A proposta de alteração tem como fundamento adequar a lei 8.429/92 aos novos diplomas legislativos correlatos, bem como às construções hermenêuticas da jurisprudência, consolidadas em decisões dos tribunais superiores e ainda realizar mudanças que se mostraram necessárias ao longo do tempo no intuito de aperfeiçoá-la

10/3/2020

A lei 8.429/92 foi editada quatro anos após o art. 37, § 4º da Constituição Federal prevê a aplicação de sanções em razão da prática de atos de improbidade administrativa, tendo o diploma legal acima mencionado elencado os atos tipificados como de improbidade administrativa, descreveu a gradação das sanções aplicadas e dispôs sobre seu rito processual, prescrição e outras disposições gerais.

Transcorridos mais de 25 anos de sua publicação, foi criada uma comissão coordenada pelo ministro Mauro Campbell, do Superior Tribunal de Justiça (STJ) responsável pela elaboração de uma proposta de alteração da lei 8.429/92, o qual foi concluída no segundo semestre de 2018 e se encontra, atualmente, em trâmite no Congresso Nacional.

A proposta de alteração tem como fundamento adequar a lei 8.429/92 aos novos diplomas legislativos correlatos, bem como às construções hermenêuticas da jurisprudência, consolidadas em decisões dos tribunais superiores e ainda realizar mudanças que se mostraram necessárias ao longo do tempo no intuito de aperfeiçoá-la.
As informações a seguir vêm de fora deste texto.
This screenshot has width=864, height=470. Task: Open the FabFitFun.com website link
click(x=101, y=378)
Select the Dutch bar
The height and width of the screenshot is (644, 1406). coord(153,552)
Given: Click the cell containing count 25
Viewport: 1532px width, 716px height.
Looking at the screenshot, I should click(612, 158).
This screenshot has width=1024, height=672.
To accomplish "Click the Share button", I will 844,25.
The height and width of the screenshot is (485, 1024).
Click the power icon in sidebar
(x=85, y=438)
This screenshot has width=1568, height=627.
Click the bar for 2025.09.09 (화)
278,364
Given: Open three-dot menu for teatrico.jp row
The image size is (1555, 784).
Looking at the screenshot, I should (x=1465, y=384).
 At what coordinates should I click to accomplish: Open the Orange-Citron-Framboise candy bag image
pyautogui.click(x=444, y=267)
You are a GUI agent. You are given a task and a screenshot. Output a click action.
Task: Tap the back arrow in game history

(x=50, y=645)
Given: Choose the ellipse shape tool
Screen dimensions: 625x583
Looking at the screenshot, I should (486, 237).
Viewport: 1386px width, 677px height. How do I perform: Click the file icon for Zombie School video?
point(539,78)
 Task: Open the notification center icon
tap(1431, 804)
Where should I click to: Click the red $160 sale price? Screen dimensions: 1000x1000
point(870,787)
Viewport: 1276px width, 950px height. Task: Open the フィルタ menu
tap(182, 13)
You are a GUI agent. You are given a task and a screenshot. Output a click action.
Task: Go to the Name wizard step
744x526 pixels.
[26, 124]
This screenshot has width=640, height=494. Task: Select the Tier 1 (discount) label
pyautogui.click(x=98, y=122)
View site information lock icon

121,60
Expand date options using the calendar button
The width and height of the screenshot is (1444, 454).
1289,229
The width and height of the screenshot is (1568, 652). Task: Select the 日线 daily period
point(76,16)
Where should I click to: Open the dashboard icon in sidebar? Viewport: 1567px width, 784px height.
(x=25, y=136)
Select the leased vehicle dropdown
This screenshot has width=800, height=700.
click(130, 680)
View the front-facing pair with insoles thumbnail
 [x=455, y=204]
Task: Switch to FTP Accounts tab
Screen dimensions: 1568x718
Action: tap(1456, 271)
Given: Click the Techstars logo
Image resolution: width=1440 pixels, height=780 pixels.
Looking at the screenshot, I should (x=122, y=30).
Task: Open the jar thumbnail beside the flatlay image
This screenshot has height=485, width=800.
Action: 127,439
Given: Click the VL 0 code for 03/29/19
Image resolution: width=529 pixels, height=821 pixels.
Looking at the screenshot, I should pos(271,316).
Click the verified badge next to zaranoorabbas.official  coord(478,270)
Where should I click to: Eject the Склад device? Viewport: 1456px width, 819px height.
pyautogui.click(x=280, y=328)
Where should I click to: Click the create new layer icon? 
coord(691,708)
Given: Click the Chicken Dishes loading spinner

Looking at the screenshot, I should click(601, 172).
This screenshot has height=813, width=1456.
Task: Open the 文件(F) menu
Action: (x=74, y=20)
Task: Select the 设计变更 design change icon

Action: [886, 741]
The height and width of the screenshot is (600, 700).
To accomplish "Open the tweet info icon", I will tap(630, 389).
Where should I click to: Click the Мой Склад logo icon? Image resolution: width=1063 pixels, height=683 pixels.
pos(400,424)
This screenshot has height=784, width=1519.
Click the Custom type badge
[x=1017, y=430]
Paralelo a este projeto, começou a tramitar no Senado Federal em 2019 o projeto de lei 3.359/19 que também se destina a promover alterações na lei 8.429/92, o qual se encontra em análise na CCJ.

Algumas das principais alterações trazidas pelo projeto de lei 10.877/18 são a supressão da possibilidade de punição do ato de improbidade administrativa fundamento na culpa do agente, traz ainda novos parâmetros para a aplicação das sanções previstas no seu art. 12, alterando os prazos mínimos e máximos das sanções de suspensão dos direitos políticos e da proibição de contratar com o Poder Público, as quais passam a variar agora entre 04 (quatro) a 12 (doze) anos, bem como a inclusão da possibilidade da aplicação da pena de cassação de aposentadoria nos casos que preveem a possibilidade da perda da função pública, definindo que a referida sanção abrange todo vínculo com a Administração Pública, pondo fim à polêmica quanto à abrangência da referida sanção. Ainda com relação às sanções, há inclusão de previsão de que a multa poderá ser aumentada em até o triplo em razão da situação econômica do réu, podendo ser o ressarcimento do dano cumulado com as demais sanções previstas. Por fim, em relação às sanções, quando aos atos que causam menor ofensa aos bens jurídicos tutelados, além do ressarcimento do dano e da perda dos valores obtidos, a pena pode se limitar ao pagamento da multa. A indisponibilidade de bens passa a ficar condicionada à oitiva dos réus, podendo recair sobre bens de família, desde que ausentes outros bens.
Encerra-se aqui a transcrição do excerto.